Date Posted: November 8, 2021
Southern Crescent Technical College (SCTC) has recently been awarded two Predominately Black Institutions (PBI) grants totaling more than $2 million for five years. These two grants are fully aligned with the purpose of the PBI program as they will further strengthen SCTC’s capacity to improve the educational outcomes of African American males and encourage their success both in and out of the classroom.
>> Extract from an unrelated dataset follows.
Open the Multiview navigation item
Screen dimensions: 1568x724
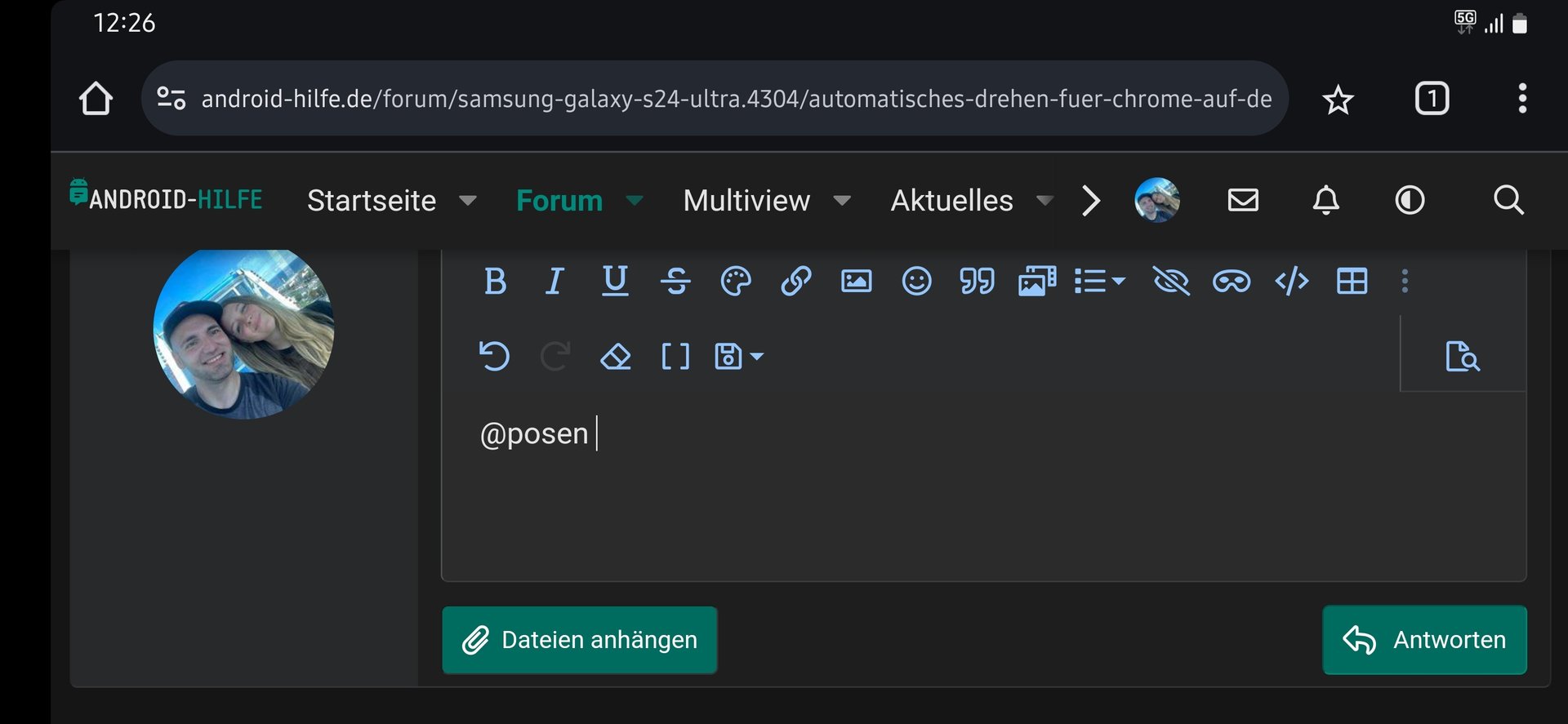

The Predominantly Black Institutions (PBI) Program makes five-year grant awards to eligible institutions to plan, develop, undertake and implement programs to enhance the institution’s capacity to serve more low- and middle-income Black American students; to expand higher education opportunities for eligible students by encouraging college preparation and student persistence in secondary school and postsecondary education; and to strengthen the financial ability of the institution to serve the academic needs of these students.
The first of the two grants awarded to Southern Crescent Technical College was the PBI Competitive Grant totaling $820,000 over the next 5yrs. This grant, entitled “KEEN ON BEING EXCELLENT” is aimed at increasing Black Male overall academic performance, including GPA, retention, graduation, as well as social engagement.
SCTC also received the PBI Formula Grant, totaling $1,250,000 over the next 5yrs. For this grant, the College will implement the “EQUITY FROM START TO FINISH” program and will use these funds to increase Black Male enrollment, completion, and placement into High Demand STEM (science, technology, engineering, and math) related programs.
“We are thrilled to be awarded both the PBI Competitive Grant as well as the PBI Formula Grant to support Southern Crescent Technical College’s African American male population. By improving educational outcomes for this population, we are furthering our commitment to build strong students, strong careers, and strong communities,” Southern Crescent Technical College President Dr. Alvetta Thomas said.
This project is fully funded by the US Department of Education.